TAREFA | Escreva a continuação do texto sobre o xadrez e a Inteligência Artificial, apresentado abaixo, a partir da última frase reproduzida.

TRECHO DO TEXTO |
----------
Segundo o dicionário de Português da Google, proporcionado pela Oxford Languages, atleta é o “indivíduo robusto, de sólida compleição, dado aos exercícios do corpo e neles bem adestrado; hércules”. Não é, ao que parece, o jogador de Xadrez. Porém, a presença google conduz à Inteligência Artificial, a responsável por milhares de clubes de xadrez no mundo passarem a considerar atletas seus praticantes amadores. Sim, amadores, de vez que os profissionais bem graduados continuam a ser chamados Mestre e Grande Mestre Nacional ou Internacional. Meus amigos clubistas aceitam com honras sua classificação como atletas, lembrando que existem até mesmo as Olimpíadas do gênero. Esquecem-se de que os esportes olímpicos são físicos e o Xadrez não, nem esporte é, não passa de um inteligente jogo de tabuleiro.
Essa ocupação do espaço enxadrístico pela Inteligência Artificial é recente. Com a ascensão do e-mail, WhatsApp e outras fontes, e com o encolhimento da troca por correio, a Federação Internacional de Xadrez por Correspondência virou de Xadrez à Distância. É enorme hoje no mundo o número de torneios amadores por e-mail, em que jogadores trocam lances enunciados por codificação. Isso se dá da mesma forma na qual livros de Xadrez escritos por Grandes Mestres no século passado vão para a lixeira, trocados por aplicativos oriundos da Inteligência Artificial, que dizem aos consultantes como responder aos ataques das brancas ou das negras.
Amigos meus esperam que a IA venha um dia a lhes possibilitar um diálogo amistoso, uma troca de ideias, com antigos Grandes Mestres do Xadrez, aqueles mesmos do passado. Digo-lhes que há no século XX muita coisa dita por seus ídolos e registrada para a posteridade do tabuleiro, que poderá servir de alimento a conversações fake do meio, mas que não se iludam em eventual mergulho nos séculos anteriores, quando não havia registros de voz tão a gosto da IA. Duvido que o frade espanhol Ruy López (sec. XVI), por exemplo, teria algo a lhes dizer, além de “P4R”, a notação espanhola que escreveu para sua histórica abertura.
O avanço incontido da Inteligência Artificial não sabemos onde vai dar, nem se ainda teremos tempo para saber. No início de abril, porém, executivos da OpenAI e da Meta anunciaram ao Financial Times que estão prestes a lançar novos modelos capazes de raciocinar e de planejar atividades essenciais para que a máquina supere a espécie humana. Referem-se uma ao ChatGPT e outra ao Llama 3. O vice-presidente da Meta diz que seus técnicos estão trabalhando arduamente para que seu modelo “fale, tenha memória, raciocine e planeje” como ninguém. Será a chamada “Inteligência Artificial Geral”.
----------
(Registros armazenados)
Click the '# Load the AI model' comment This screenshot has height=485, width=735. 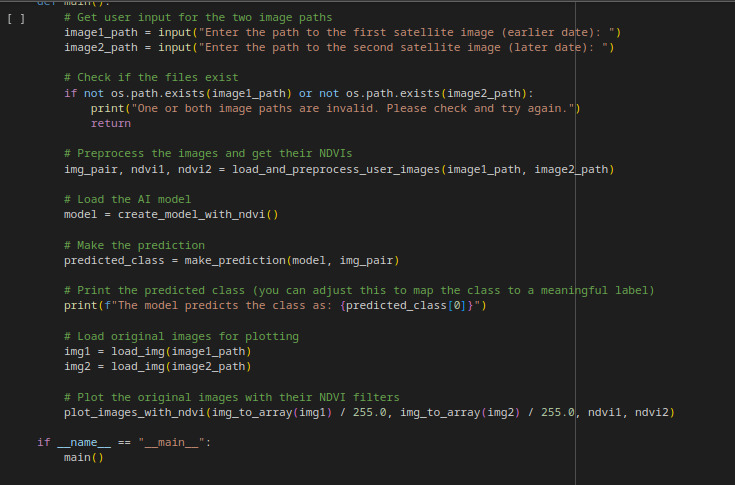point(127,199)
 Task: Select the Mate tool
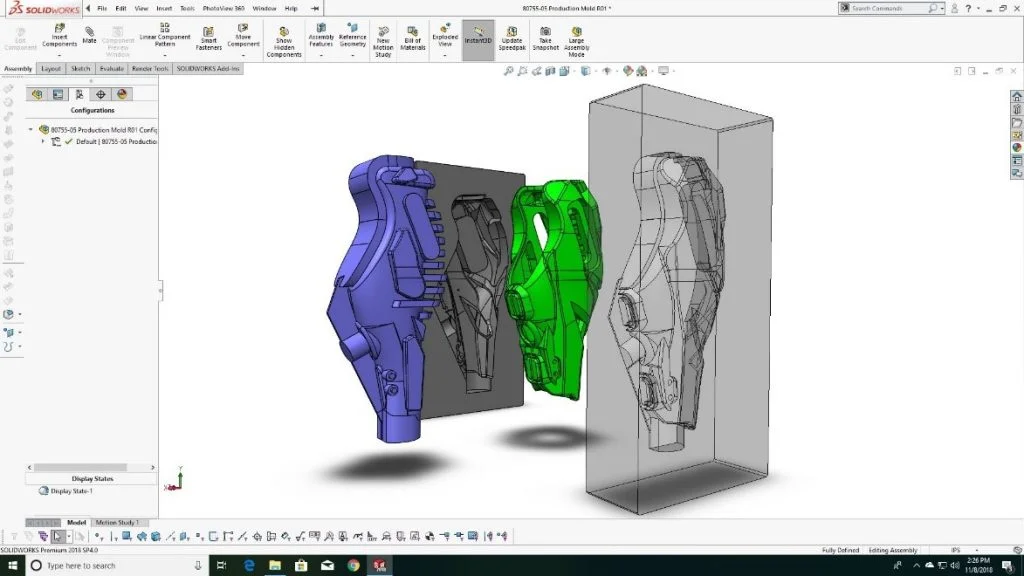pyautogui.click(x=90, y=35)
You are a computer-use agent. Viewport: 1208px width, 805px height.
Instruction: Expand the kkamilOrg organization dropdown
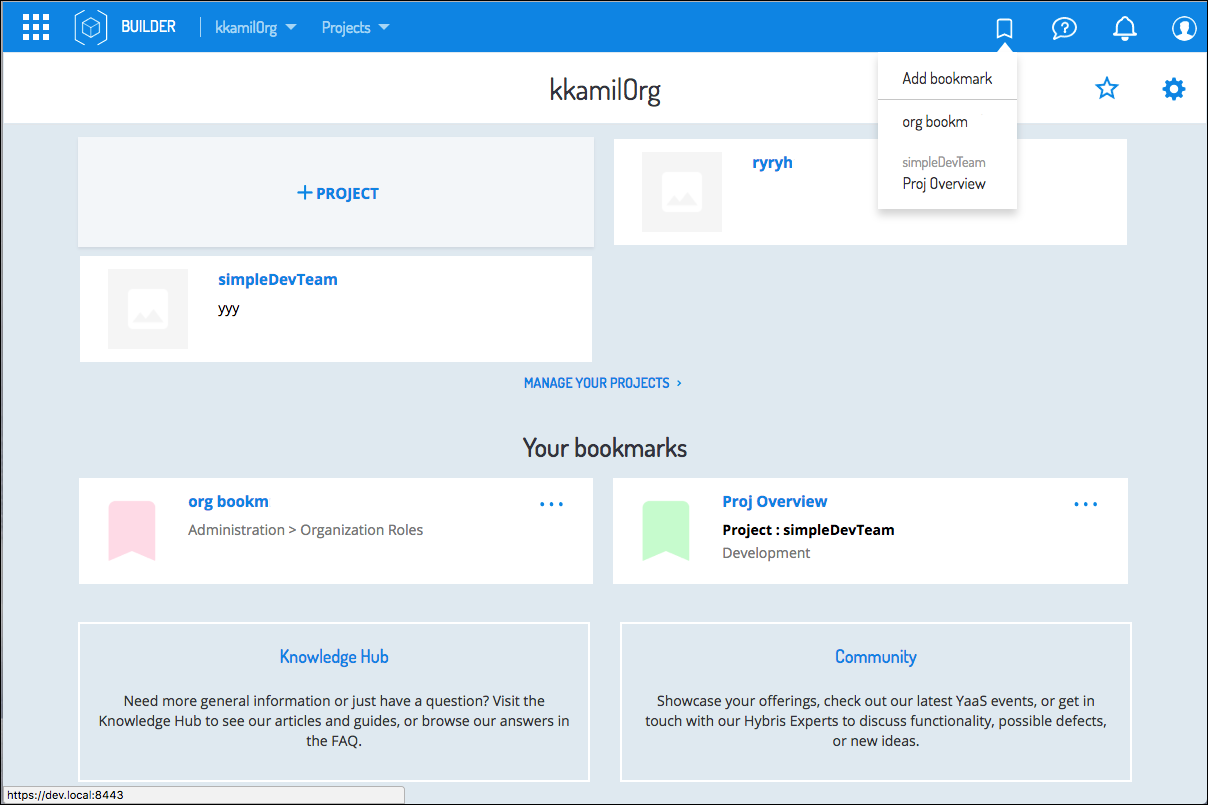[x=256, y=28]
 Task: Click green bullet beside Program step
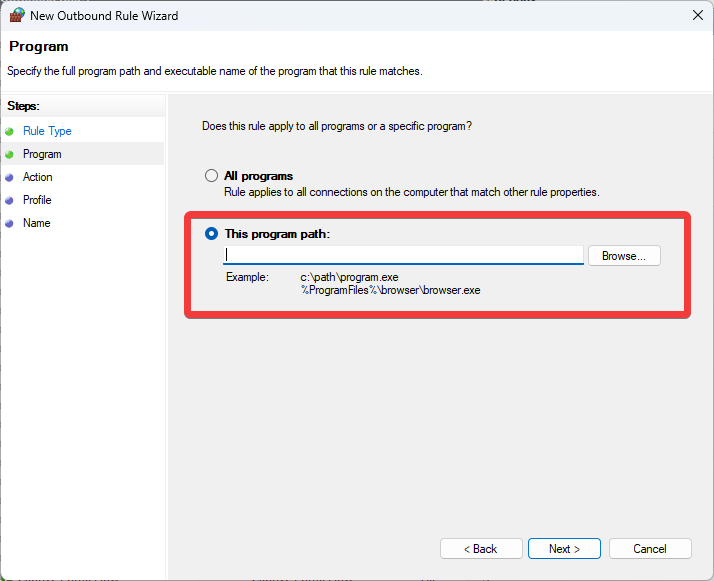(x=10, y=154)
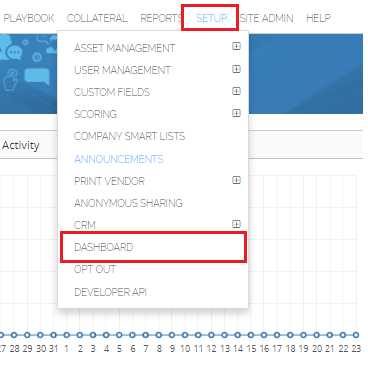Expand User Management submenu plus icon
This screenshot has height=366, width=368.
[x=236, y=69]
----------
RESPOSTA DO EXERCÍCIO |
Anúncios como esse não têm absolutamente que alarmar amantes do Xadrez e de sua prática, visto que essa modalidade estaria – se é que chega mesmo a estar! – entre as preocupações pra lá de derradeiras do sistema produtivo. Entre as primeiras certamente está o ponto final de milhares de empregos de mão-de-obra barata em todo o mundo, a serem deixados de lado por produtos como, por exemplo, o óculos Ray-Ban da Meta, capaz de invadir com o olhar uma máquina, identificar um defeito e informar um assistente de IA como consertá-lo. Sem salários nem obrigações trabalhistas.
Imaginem o tal Ray-Ban fazendo aquilo para o que não foi concebido: examinar um tabuleiro de xadrez no momento crucial de uma partida e determinar a seu assistente de IA o caminho para a vitória, seja das Brancas ou das Negras. Apesar de Yan Le Cunn, Chefe de IA da Meta, já ter dito que os sistemas atuais de IA “cometem erros estúpidos”, são a eles que a maioria (supõem-se!) dos enxadristas não-profissionais recorre ao responder a lances em torneios à distância. E se o Ray-Ban vier mesmo a substituir os sistemas atuais, os enxadristas estarão a caminho de serem jogados fora, como os operários consertadores de máquinas e outras centenas de profissões. Em outras palavras, de tomar um Xeue-Mate virtual.
Outros inteligentistas chegam a dizer que (devem estar brincando!) em 2045 a IA fará com que algumas pessoas possam viver até 500 anos (sem o Xadrez, é claro!). Qual o sentido tecnológico desse “viver”? Terrível premonição, mas… sabe-se lá! Como viver cinco séculos sem nada para fazer? Só restará a todos o que propõe Noam Chomsky em artigo ao New York Times ao falar sobre programas de Inteligência Artificial: “Dada à falsa ciência e a incompetência linguística desses sistemas, só podemos rir ou chorar de sua popularidade”.
Mas isso já será coisa para nossos filhos, netos, bisnetos e os que vem depois.